Le recourant conteste essentiellement la compétence professionnelle du
docteur S.________ d'agir comme expert. Se référant aux articles parus dans
la presse romande sur le conflit qui opposait le psychiatre à 33 de ses
confrères qui l'auraient «dénoncé comme étant un médecin qui n'a pas les
capacités professionnelles pour réaliser des expertises», B.________ met en
doute la qualification professionnelle du docteur S.________.

Il s'agit en l'espèce d'un motif matériel de récusation qui vise la
crédibilité et le caractère probant de l'expertise que le docteur S.________
sera appelé à rendre et non d'un motif formel lié à l'impartialité de
l'expert. Il n'appartenait dès lors pas à l'administration de rendre une
décision sur ce point, sa «décision suite à une demande de récusation» du 13
mars 2003 devant être considérée comme une simple communication. Partant,
c'est à tort que la juridiction cantonale est entrée en matière sur
l'écriture du 11 avril 2003. Le grief invoqué devra en effet être examiné par
l'administration, puis l'autorité cantonale de recours et, cas échéant, la
Cour de céans, au moment de se prononcer sur la décision sur le fond dans le
cadre de l'appréciation des preuves (supra consid. 2.2). Au demeurant, aussi
bien l'acte par lequel est ordonnée une expertise que le refus d'administrer
des preuves (sous réserve du risque de perdre des moyens pertinents) ne sont
pas propres à entraîner un préjudice irréparable (ATF 99 V 197, 98 Ib 286 sv;
Pierre Moor, Droit administratif, vol. II: Les actes administratifs et leur
contrôle, 2ème édition, Berne 2002, p. 579 n° 5.4.2.3, Grisel, Traité de
droit administratif, Neuchâtel 1984, p. 871; Gygi,
Bundesverwaltungsrechtspflege, 2ème édition, Berne 1983, p. 142; RJAM 1975 no
232 p. 197).

4.
Dès lors que le recourant conclut en substance à la récusation de l'expert,
il n'obtient pas gain de cause et n'a donc pas droit à des dépens (art. 159
al. 1 OJ a contrario en corrélation avec l'art. 135 OJ). Etant donné le
rapport étroit entre l'acte entrepris et l'examen du droit à une prestation
d'assurance, il n'y a pas lieu de percevoir des frais de justice. La demande
d'assistance judiciaire visant à la dispense de payer les émoluments de
justice présentée par le recourant est dès lors sans objet.

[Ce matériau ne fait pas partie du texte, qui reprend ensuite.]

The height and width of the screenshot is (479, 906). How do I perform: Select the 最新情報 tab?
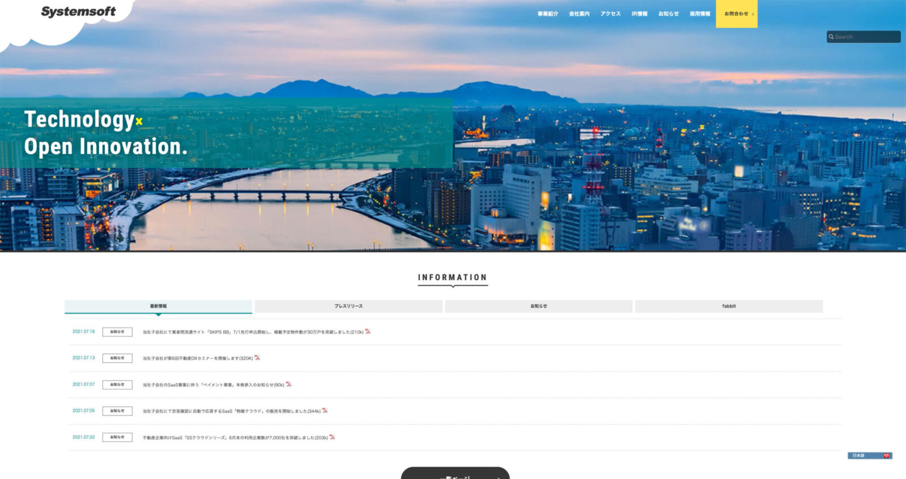[x=158, y=306]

Par ces motifs, le Tribunal fédéral des assurances prononce:

1.
Dans la mesure où il est recevable, le recours est admis. Le jugement du
Tribunal des assurances du canton de Vaud du 10 février 2004 est réformé en
ce sens que le recours daté du 11 avril 2003 est irrecevable.

2.
Il n'est pas perçu de frais de justice.

3.
L'avance de frais versée par le recourant, d'un montant de 500 fr., lui est
restituée.

4.
Le présent arrêt sera communiqué aux parties, au Tribunal des assurances du
canton de Vaud et à l'Office fédéral des assurances sociales.